The mechanism of removing stains by bleaching agents and Sof-Lex discs is different. Sof-Lex discs and pumice remove stains through surface abrasion. Sof-Lex abrasive agents include aluminum oxide particles. The Sof-Lex system abrasive agents should be harder than the composite resin fillers to effectively remove stains from the surfaces of composite resin materials; otherwise, the polishing agent will only remove the soft resin matrix, and the filler particles will remain protruded on the composite resin surface. In a study by Al-Nahedh and Awliya [21], similar to the present study, Sof-Lex discs could remove stains from the surface of nanofilled Filtek Supreme composite resin, which was attributed to the degradation of organic fillers and initial nanofillers during the polishing process and the successful removal of stains from the superficial layer of composite resin.
In the present study, after polishing with Sof-Lex discs, in-office bleaching, and laser bleaching, the color of composite resin samples improved, but it was not able to revert to the original color before staining. In addition, there were no significant differences in the efficacy of the three stain-removal methods.
In previous studies, polishing has been as effective as bleaching or better than that in improving the color of composite resins [21, 34–36], consistent with the present study. However, in another study in-office bleaching was found to be more effective than repolishing in the restitution of the color [37]. Also, in one study, bleaching technique returned composite color close to baseline, but polishing permitted residual stain to remain. It could be related to different mehods. In the mentioned study, pumice was used for polishing instead of Sof-Lex discs [38].
On the other hand, all the samples used in the present study were flat, while composite resin restorations in clinical conditions have irregular shapes, and their surfaces might be convex or concave. Also, polishing procedures are very easy in vitro, but difficult in the clinic. In addition to these factors, thermal cycles, wear, polishing method, and abrasion affect color changes in composite resins. However, sufficient studies have not evaluated the effects of different polishing methods on surface roughness and their relationship with color changes in composite resins [37, 39, 40].

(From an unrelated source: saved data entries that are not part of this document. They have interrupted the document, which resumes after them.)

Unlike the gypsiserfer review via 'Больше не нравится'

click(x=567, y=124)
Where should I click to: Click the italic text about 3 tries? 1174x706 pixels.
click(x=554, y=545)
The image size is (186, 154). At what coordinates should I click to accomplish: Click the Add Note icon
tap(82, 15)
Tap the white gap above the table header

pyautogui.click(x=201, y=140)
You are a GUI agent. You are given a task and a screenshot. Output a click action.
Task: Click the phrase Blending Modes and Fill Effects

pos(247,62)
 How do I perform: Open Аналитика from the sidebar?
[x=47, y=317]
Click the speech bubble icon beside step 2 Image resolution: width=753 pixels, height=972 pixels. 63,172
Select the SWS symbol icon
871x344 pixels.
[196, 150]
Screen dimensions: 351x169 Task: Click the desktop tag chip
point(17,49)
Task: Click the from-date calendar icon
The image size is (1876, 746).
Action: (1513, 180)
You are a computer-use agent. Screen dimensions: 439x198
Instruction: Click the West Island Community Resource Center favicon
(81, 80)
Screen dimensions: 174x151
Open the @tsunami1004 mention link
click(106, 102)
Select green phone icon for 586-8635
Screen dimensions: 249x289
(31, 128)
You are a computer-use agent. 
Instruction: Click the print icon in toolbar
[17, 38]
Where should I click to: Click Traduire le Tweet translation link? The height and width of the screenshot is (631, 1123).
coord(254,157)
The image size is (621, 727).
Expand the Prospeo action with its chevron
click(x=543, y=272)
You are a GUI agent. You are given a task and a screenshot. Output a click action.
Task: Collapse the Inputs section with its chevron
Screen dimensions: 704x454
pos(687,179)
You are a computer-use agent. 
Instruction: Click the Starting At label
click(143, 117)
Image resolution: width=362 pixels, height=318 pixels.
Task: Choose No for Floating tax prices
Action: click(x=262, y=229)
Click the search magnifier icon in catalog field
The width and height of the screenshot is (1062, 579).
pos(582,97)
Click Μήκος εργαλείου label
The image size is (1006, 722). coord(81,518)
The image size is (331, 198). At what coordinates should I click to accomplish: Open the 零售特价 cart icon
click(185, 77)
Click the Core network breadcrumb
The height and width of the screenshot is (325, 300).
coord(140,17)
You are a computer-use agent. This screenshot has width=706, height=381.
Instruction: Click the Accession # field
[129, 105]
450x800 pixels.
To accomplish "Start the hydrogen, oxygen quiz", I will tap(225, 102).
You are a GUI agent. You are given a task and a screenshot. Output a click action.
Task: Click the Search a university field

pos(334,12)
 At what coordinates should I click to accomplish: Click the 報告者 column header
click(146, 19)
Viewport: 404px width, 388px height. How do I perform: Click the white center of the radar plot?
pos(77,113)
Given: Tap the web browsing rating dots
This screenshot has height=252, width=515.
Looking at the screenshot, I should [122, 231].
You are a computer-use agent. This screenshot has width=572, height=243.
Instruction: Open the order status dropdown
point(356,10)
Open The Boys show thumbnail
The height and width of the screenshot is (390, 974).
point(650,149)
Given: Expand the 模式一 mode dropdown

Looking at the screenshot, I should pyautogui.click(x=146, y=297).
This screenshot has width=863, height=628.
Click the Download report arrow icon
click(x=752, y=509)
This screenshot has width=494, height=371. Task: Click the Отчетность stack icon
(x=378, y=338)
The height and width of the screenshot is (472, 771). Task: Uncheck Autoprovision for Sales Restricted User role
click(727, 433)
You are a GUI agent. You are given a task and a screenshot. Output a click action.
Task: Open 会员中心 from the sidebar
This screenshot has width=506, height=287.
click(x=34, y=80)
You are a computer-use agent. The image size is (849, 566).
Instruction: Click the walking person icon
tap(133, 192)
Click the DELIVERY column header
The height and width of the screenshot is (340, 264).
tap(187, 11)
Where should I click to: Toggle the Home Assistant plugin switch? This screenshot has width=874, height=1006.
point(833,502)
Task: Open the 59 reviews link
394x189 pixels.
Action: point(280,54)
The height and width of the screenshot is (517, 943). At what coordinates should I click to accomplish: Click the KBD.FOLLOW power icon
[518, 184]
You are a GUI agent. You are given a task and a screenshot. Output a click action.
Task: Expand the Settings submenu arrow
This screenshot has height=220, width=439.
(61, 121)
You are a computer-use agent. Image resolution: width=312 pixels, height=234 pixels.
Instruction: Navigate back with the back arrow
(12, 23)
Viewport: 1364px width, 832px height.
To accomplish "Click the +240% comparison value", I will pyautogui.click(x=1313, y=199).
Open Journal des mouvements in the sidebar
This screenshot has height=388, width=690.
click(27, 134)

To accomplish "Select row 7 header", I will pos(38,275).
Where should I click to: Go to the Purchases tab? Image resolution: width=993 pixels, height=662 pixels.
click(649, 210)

It should be noted that the bleaching process improved the color of the composite restorations but it might cause degradation and microcracks in composite resin and, finally, exert detrimental effects on the composite resin’s acceptability clinically, which should be investigate in the future studies [41, 42]. Furthermore, in future studies, color stability should also be investigated with materials layered on a substrate thus reproducing their clinical behavior [43].
5. Conclusion
Both composite resins exhibited color changes after immersion in the discoloring solution. After stain-removal procedures from these surfaces, the color changes decreased. However, the color changes in none of the methods were adequate to restore the initial colors of the samples before immersion in the discoloring solution.
Data Availability
Data supporting this research article are available from the corresponding author on reasonable request.
Conflicts of Interest
The authors declare that they have no conflicts of interest.